--- BRANO CITATO ---
◇ ◇ ◇ ◇ ◇
E allora dice che fai? In apparenza niente, si aspetta che la voglia di lavorare ritorni. In realtà provi e riprovi a districare e dare corpo alla matassa di cui sopra. Spezzare il cerchio, avverrà prima o poi (i pensieri sono sostanza in embrione), anche se quarantaquattro primavere hanno insegnato che sembrerà non dipendere da te. O forse non ci si riuscirà e si rimarrà intrappolati nel circolo viziosissimo fatto di pensieri-aspirazioni-desideri-progetti-velleità-sogni-frustrazioni, come oggi, a volte di più a volte di meno. Forse a voi non sembrerà, ma pure questo è vivere.

4 commenti:

dtdc ha detto...

non per incoraggiarti tanto per farlo -che io non sopporto chi da le pacche sulle spalle e pensa un'altra cosa- ma la pacca sulla spalla te la do sinceramente. Da come scrivi sembri giovanissimo. 25-30 anni al massimo. cioè, nonostante i temi che tratti che spesso evocano cupezze varie, trasmetti energia e leggerezza, almeno a me. E secondo me hai tanto ancora da esprimere. E te l'ho detto altre volte, scrivi benissimo. Anch'io come te faccio bilanci e bilancini che non tornano ma attendo l'illuminazione; non sono ancora pronto, mi dico, quando lo sarò tutto verrà da sè, come un temporale dopo mesi d'afa soffocante, anche a 45 anni.
◇ ◇ ◇ ◇ ◇
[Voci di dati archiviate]

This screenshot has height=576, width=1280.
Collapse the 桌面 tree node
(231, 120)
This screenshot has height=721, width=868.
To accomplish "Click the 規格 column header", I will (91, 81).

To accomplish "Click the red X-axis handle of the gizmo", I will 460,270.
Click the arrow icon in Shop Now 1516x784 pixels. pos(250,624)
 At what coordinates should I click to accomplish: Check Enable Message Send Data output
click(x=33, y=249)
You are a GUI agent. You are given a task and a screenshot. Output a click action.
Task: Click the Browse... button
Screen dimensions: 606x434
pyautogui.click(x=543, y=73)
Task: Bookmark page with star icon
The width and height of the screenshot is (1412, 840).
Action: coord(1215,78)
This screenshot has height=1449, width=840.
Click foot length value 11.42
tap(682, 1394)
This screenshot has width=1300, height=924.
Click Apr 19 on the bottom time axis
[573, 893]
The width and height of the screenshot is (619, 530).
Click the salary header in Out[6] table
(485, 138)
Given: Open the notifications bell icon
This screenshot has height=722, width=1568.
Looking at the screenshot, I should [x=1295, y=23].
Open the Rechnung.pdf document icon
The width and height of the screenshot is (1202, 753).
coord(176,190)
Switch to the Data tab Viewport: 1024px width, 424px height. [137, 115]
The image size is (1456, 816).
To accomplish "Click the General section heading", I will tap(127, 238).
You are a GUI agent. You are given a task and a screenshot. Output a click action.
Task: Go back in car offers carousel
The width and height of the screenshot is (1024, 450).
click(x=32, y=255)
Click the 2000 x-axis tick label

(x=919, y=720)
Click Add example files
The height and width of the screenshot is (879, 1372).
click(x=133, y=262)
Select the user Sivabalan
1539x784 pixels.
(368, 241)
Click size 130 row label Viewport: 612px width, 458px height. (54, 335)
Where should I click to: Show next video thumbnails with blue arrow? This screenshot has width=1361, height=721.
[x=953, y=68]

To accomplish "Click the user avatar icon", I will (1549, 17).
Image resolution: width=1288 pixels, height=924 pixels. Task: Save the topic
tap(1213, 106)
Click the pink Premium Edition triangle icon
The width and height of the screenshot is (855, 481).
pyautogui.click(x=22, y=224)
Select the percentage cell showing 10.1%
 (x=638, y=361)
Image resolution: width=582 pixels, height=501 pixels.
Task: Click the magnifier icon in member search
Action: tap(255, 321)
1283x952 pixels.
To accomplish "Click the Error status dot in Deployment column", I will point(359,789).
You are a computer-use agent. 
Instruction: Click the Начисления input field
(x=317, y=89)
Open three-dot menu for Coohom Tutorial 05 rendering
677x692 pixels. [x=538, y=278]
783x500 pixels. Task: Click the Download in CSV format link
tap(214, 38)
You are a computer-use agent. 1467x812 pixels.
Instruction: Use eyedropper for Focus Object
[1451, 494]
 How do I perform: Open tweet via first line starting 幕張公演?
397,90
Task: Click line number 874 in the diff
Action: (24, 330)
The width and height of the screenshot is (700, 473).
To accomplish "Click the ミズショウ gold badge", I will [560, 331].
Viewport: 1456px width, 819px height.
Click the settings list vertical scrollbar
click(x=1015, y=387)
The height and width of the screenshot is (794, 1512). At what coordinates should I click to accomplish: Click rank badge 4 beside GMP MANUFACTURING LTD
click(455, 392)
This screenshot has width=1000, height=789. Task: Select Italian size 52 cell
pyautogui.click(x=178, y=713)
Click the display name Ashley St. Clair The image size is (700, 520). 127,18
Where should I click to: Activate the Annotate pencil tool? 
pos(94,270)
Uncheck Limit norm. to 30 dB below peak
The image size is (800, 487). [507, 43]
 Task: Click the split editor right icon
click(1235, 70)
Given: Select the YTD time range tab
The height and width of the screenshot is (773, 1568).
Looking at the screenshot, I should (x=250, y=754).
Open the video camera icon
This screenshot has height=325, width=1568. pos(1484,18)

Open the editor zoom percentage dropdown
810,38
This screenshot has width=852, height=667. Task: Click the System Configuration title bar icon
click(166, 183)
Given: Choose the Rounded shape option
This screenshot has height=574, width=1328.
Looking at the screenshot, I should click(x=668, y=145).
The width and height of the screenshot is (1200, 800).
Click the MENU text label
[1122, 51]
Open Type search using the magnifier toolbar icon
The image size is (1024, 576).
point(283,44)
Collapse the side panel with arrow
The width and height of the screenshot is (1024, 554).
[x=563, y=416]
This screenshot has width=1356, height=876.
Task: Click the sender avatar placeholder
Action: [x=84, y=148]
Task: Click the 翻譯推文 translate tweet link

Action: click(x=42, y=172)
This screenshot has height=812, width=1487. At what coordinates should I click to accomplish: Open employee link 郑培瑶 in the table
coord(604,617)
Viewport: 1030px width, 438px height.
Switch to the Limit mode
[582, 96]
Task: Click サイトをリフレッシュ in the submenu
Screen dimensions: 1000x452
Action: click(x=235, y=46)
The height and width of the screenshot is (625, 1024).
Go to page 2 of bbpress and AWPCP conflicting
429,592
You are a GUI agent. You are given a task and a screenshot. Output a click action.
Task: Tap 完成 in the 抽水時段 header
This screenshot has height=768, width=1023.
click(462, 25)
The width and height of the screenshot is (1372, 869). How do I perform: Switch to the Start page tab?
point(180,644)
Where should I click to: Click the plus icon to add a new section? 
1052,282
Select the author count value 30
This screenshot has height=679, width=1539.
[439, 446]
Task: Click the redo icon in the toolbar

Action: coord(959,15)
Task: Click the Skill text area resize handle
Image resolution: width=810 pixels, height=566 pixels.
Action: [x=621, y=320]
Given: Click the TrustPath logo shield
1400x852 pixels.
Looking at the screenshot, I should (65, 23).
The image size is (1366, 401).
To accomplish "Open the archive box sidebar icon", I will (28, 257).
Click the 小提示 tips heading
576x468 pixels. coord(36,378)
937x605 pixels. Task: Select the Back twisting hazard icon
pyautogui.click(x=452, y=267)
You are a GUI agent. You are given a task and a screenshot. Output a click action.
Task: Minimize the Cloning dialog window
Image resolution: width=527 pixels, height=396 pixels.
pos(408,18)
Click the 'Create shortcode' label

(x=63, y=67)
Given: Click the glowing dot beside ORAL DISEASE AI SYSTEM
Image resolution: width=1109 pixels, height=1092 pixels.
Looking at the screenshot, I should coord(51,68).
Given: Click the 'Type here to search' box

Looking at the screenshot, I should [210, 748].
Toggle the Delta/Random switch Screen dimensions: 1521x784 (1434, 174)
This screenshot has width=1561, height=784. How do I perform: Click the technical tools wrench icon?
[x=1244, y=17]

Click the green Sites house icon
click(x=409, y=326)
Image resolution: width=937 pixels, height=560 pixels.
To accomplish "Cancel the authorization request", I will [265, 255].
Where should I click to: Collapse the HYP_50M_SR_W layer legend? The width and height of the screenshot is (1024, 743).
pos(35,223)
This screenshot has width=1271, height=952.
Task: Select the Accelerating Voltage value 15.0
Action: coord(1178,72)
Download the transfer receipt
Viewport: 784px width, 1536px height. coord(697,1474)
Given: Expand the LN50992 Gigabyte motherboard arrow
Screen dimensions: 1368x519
◇ ◇ ◇ ◇ ◇
--- ESERCIZI PROPOSTI ---
A – Nel brano citato, quante primavere dichiara di aver vissuto chi scrive?
B – Prosegui il brano citato sul circolo vizioso dei pensieri a partire dal punto in cui si interrompe.
L'elenco non ha alcun legame con il brano citato.

--- RISPOSTE AGLI ESERCIZI ---
A – Quarantaquattro.

B –
Buon tutto Rouge, a presto!

Rouge ha detto...

@ Bruno: non siete in tanti a capire che dietro il cupo c'è tutt'altro. Buon tutto anche a te.

Hassan Bogdan Pautàs ha detto...

Tre cose:

1. Mai sovrapporre l'immagine scritta a quella vissuta: spesso ci liberiamo delle emozioni più negative lasciandole sulla carta, per dare spazio e respiro ai piaceri della vita. Chi giudica la nostra vita sulla base di ciò che scriviamo sbaglia di grosso.

2. La Fiera dell'Est che descrivi, anche se ho otto anni meno di te, mi sembra semplicemente la vita di tutti. Con una sola differenza: alcuni hanno il coraggio di raccontarla, altri fingono di viverla.

3. Noi - io - siamo cresciuti con l'idea che fallire sia un peccato mortale. Non è così: solo fallendo si impara. L'importante è farlo presto: tu e io lo abbiamo fatto, e per questo che le nostre vite sono ancora piene di curiosità.

H.


P.S.: Quando hai voglia di bere una sana birra tra amici, fatti sentire. Così ci ridiamo sopra :)

Rouge ha detto...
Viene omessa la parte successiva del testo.